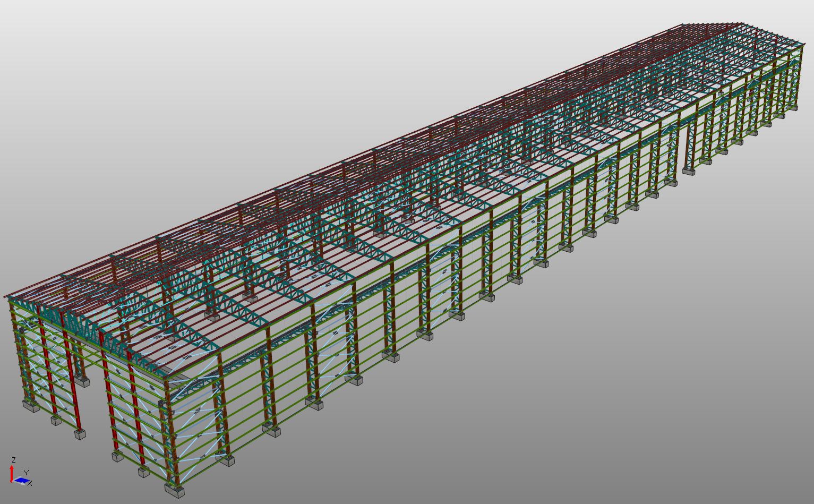Click the blue arrow of the axis triad

(22, 481)
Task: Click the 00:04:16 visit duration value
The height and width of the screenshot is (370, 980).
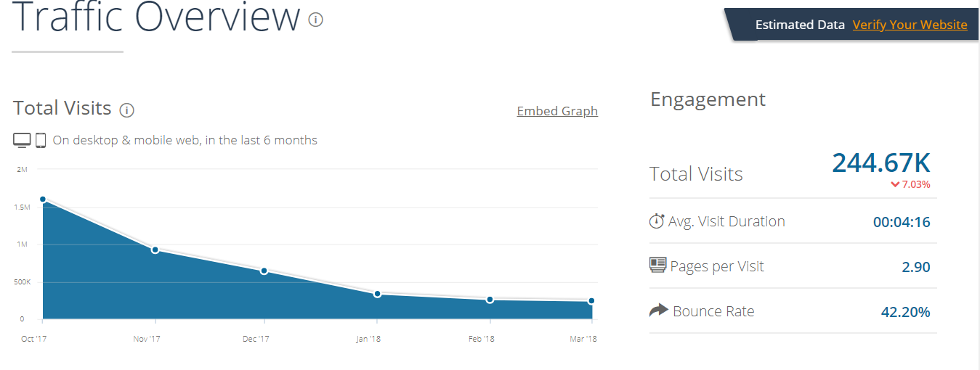Action: [x=901, y=222]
-------
Everything from the line with "The height and" through the end of the listing above, both ends included, should be set down exactly; copy nothing else, and skip the pictures.

The height and width of the screenshot is (370, 980).
Action: [x=901, y=222]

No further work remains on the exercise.